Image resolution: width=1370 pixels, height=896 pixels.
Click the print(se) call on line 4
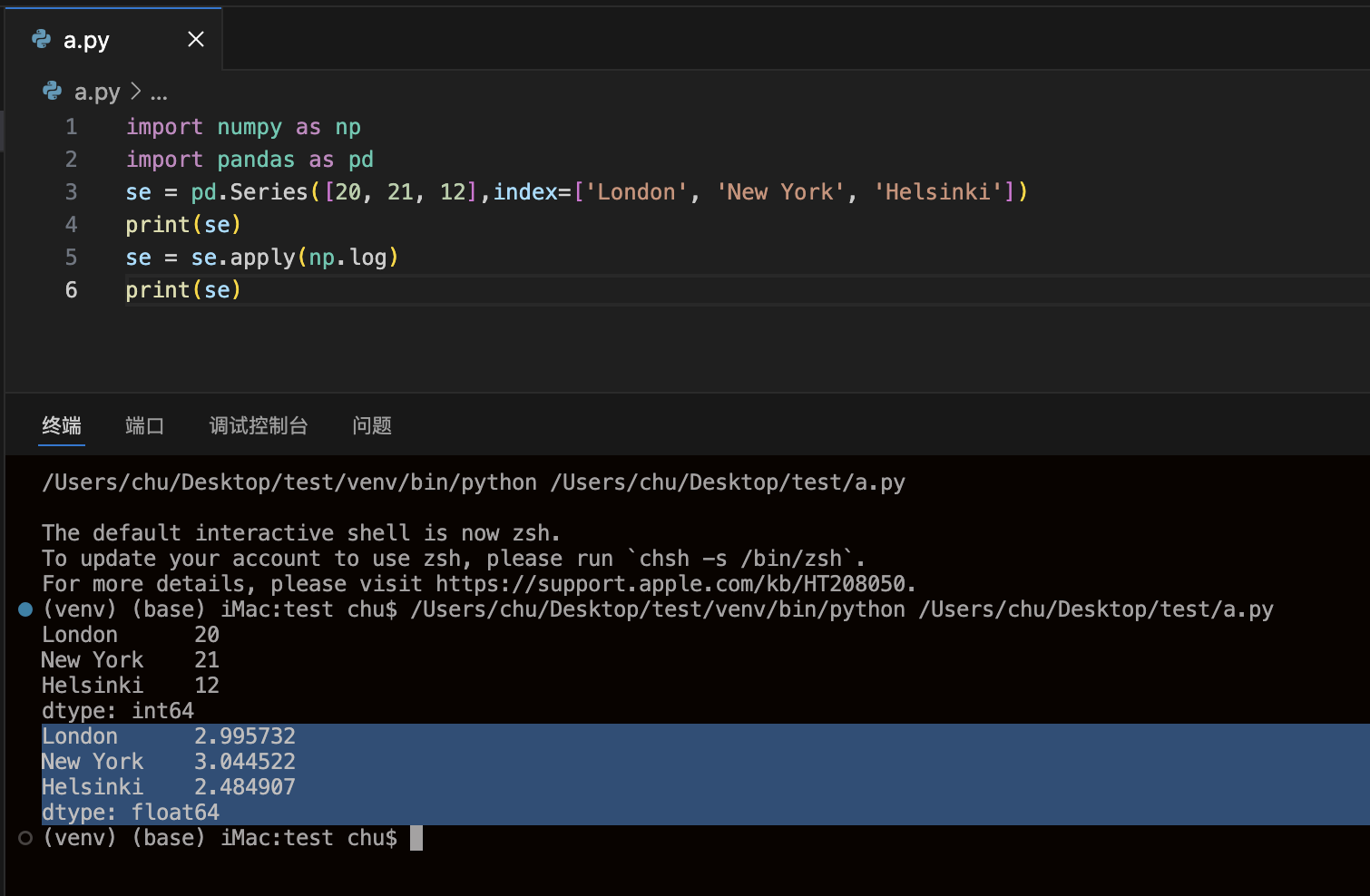[183, 224]
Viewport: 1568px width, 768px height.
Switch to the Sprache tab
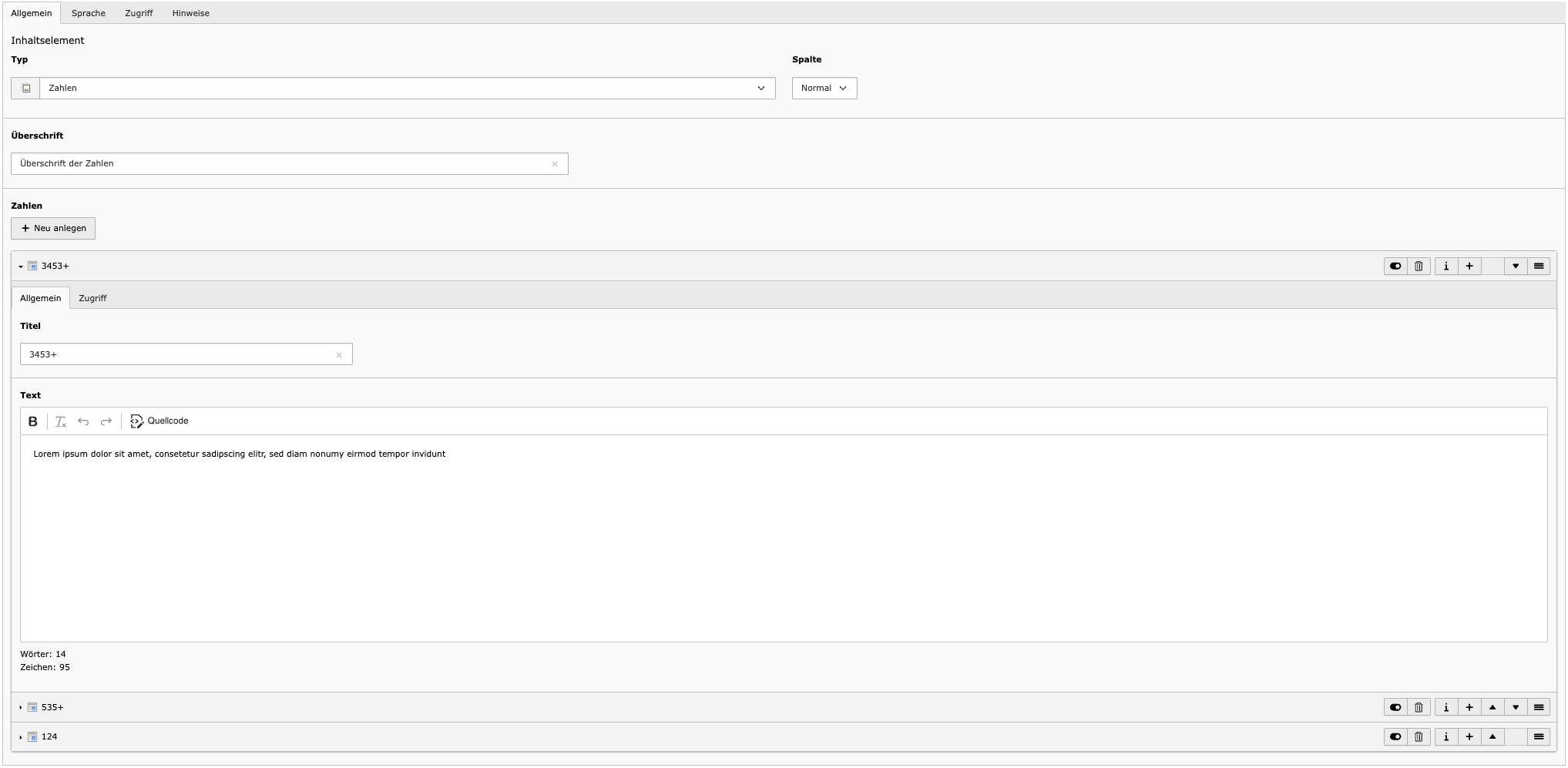[x=89, y=13]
───
Your task is to transcribe all of the records precisely, with no images included.

Image resolution: width=1370 pixels, height=896 pixels.
Click the print(se) call on line 4
[183, 224]
Viewport: 1568px width, 768px height.
Switch to the Sprache tab
[x=89, y=13]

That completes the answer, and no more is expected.